Every line of the data that includes "computer" should be copied out.

==============================

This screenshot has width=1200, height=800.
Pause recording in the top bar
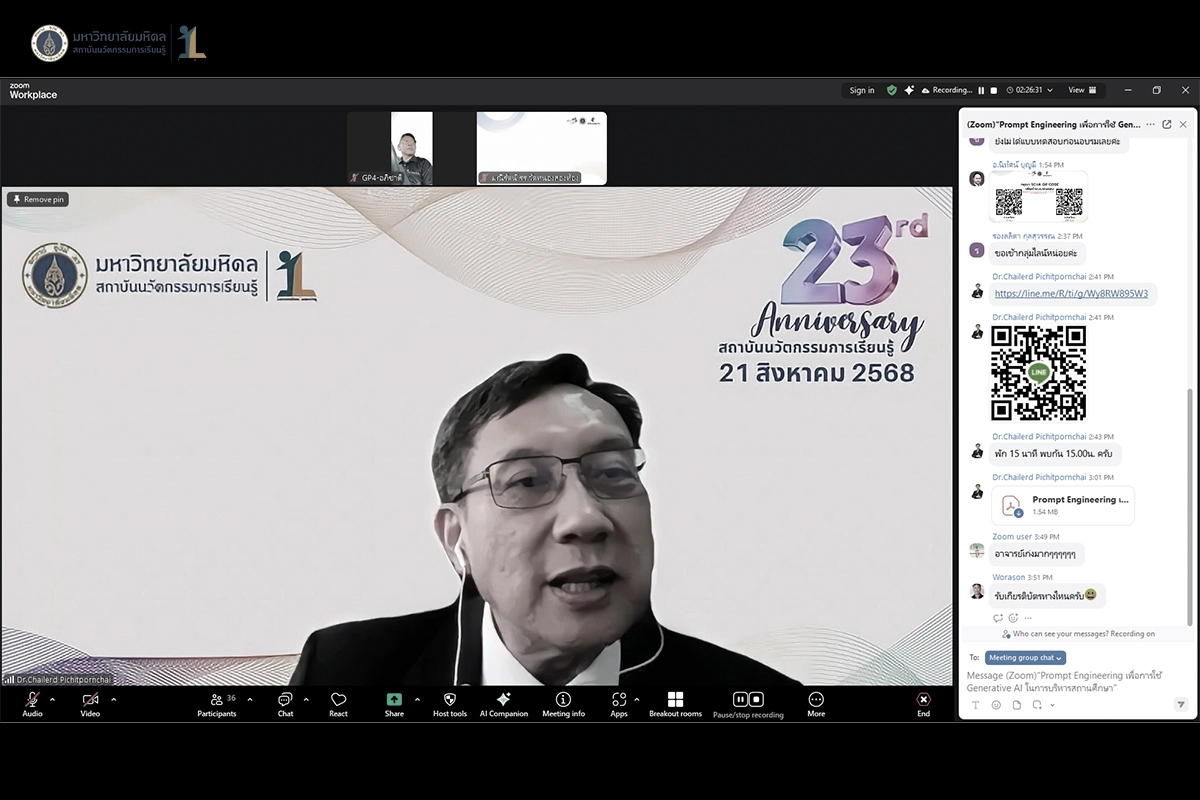(981, 90)
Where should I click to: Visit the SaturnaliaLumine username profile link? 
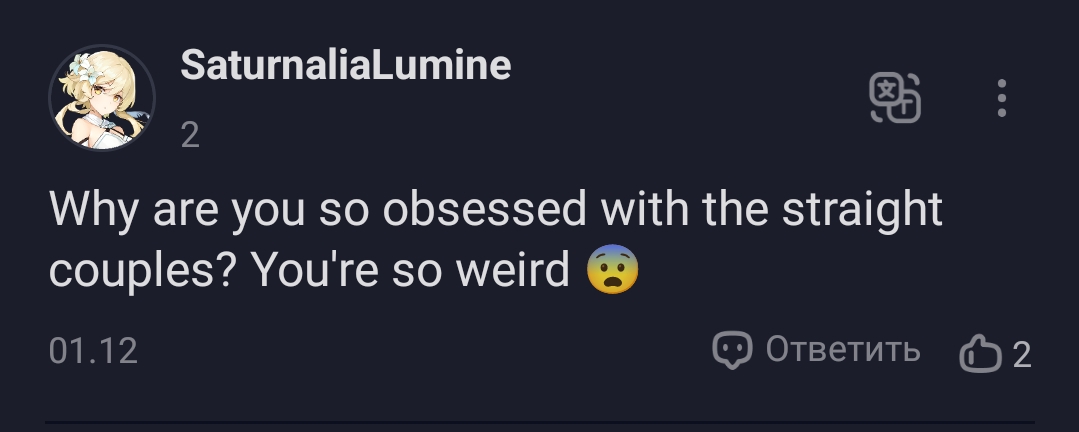[345, 66]
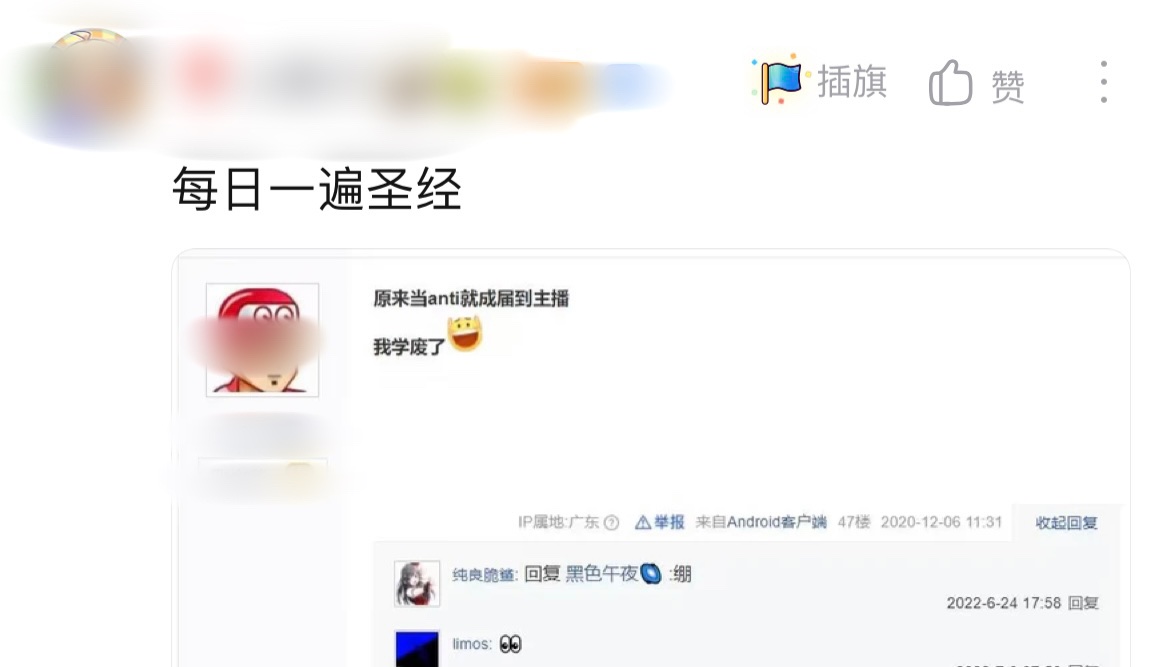Image resolution: width=1169 pixels, height=667 pixels.
Task: Open limos username link
Action: point(471,644)
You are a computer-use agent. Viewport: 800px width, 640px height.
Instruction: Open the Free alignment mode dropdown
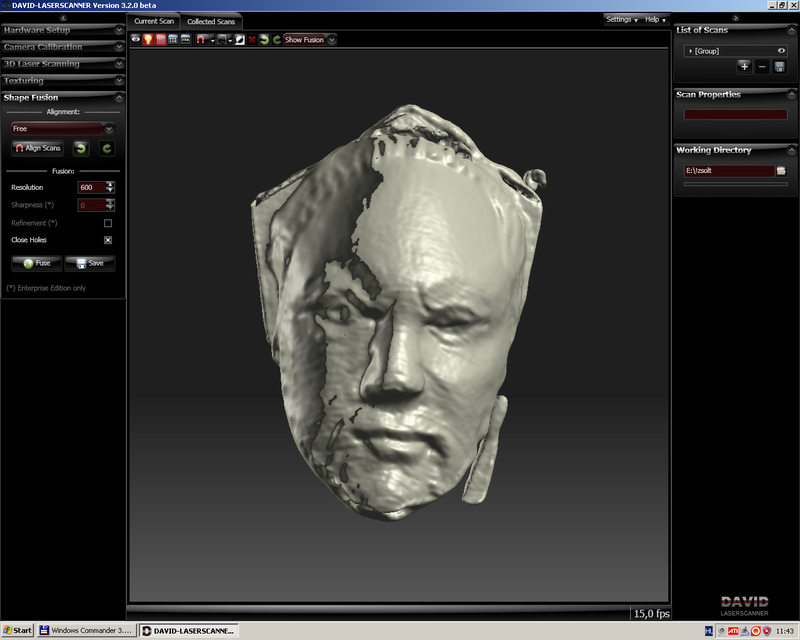(x=109, y=129)
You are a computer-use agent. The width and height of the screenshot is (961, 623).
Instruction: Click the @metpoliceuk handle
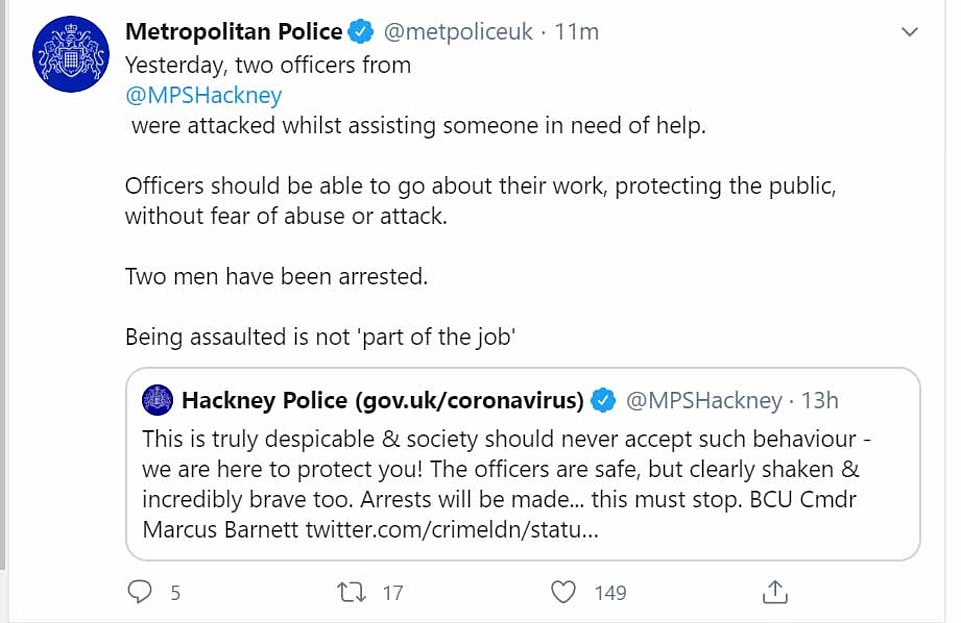pyautogui.click(x=458, y=32)
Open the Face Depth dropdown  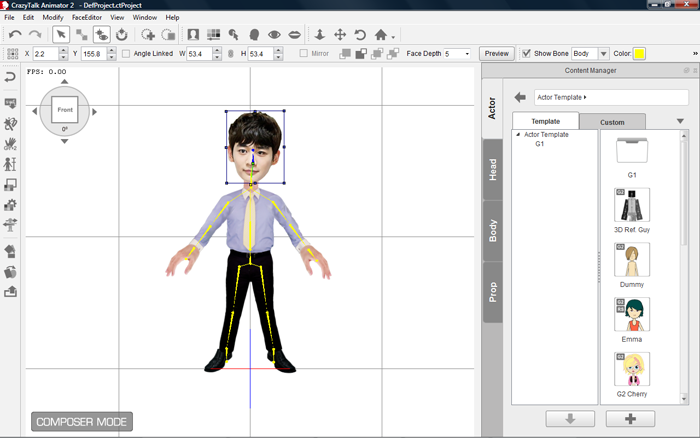click(458, 54)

==============================

== ANSWER AREA ==
You are a computer-use agent. Viewport: 800px width, 640px height.
You are a computer-use agent. The width and height of the screenshot is (961, 623).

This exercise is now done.